For many years Pulitzer Prize winner Ellen Glasgow has been regarded as a classic American regional novelist. But Glasgow is far more than a Southern writer, as Linda Wagner demonstrates in this fascinating reassessment of her work.

A Virginia lady, Glasgow began to write at a time when the highest praise for a literary woman was to be mistaken for a male writer. In her early fiction, published at the turn of the century, all attention is focused on male protagonists; the strong female characters who do appear early in these novels gradually fade into the background.

But Ellen Glasgow grew to become a woman who, born to be protected from the very life she wanted to chronicle, moved “beyond convention” to live her life on her own terms. And as her own self-image changed, the perspective of her novels became more feminine, the female characters moved to center stage, and their philosophies became central to her themes.
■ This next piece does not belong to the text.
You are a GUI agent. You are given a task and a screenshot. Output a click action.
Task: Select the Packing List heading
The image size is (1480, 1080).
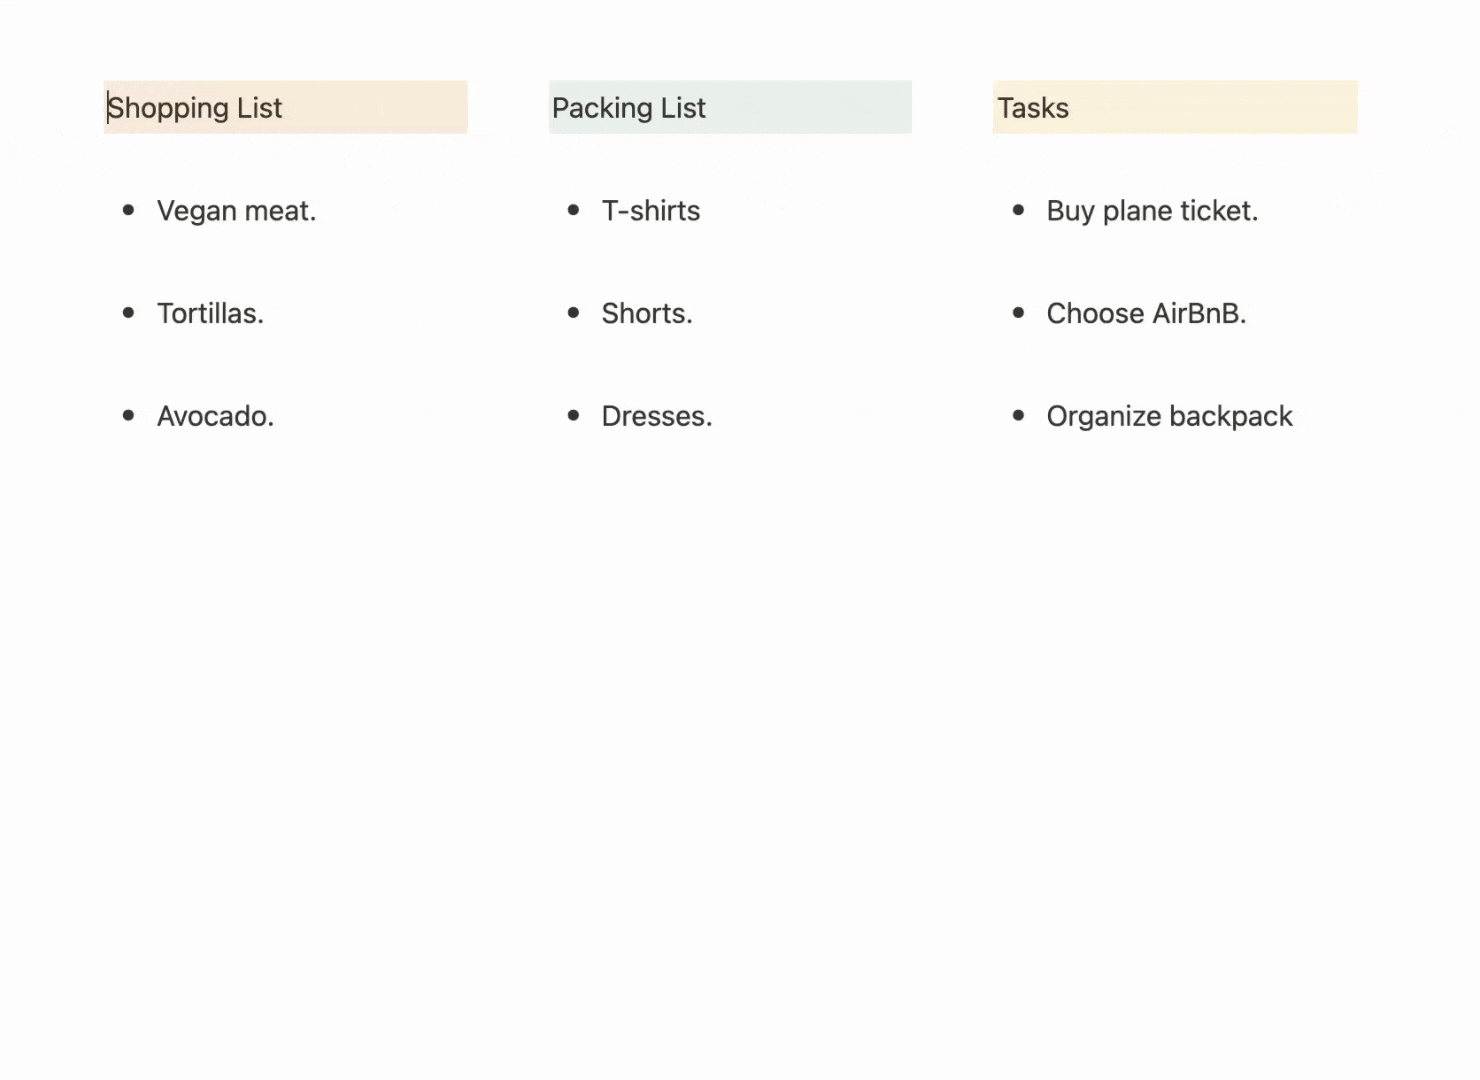point(730,107)
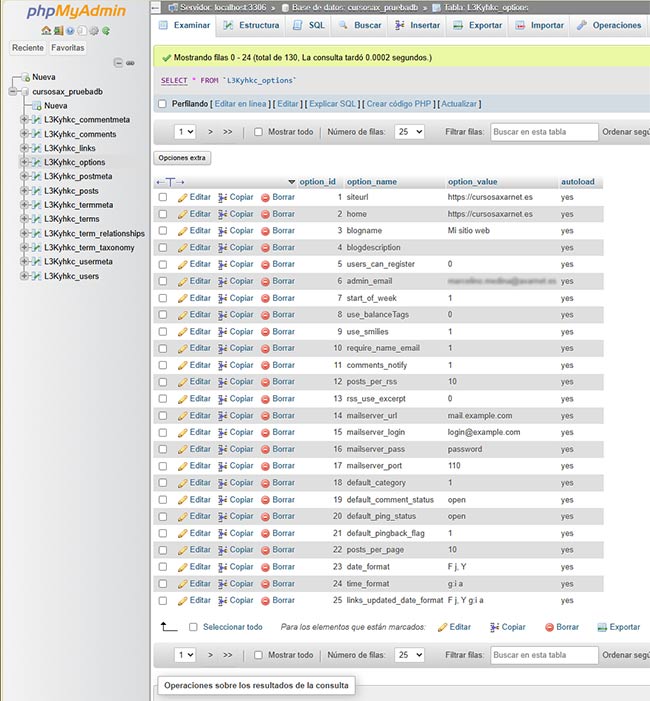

Glasgow’s best novels, then—Barren Ground, Vein of Iron, and the romantic trilogy that includes The Sheltered Life—came late in her life, when she was no longer content to imitate fashionable male novelists.

Glasgow’s increased self-assurance as writer and woman led to a far greater awareness of craft. Her style became more highly imaged, more suggestive, as though she wished to widen the range of resources available to move her readers. She became a writer both popular and respected. Her novels appeared as selections of the Literary Guild and the Book-of-the-Month Club, and one became a best seller. At the same time she was chosen as one of the few female members of the Academy of Arts and Letters, and in 1942 she was awarded the Pulitzer Prize for her novel In This Our Life.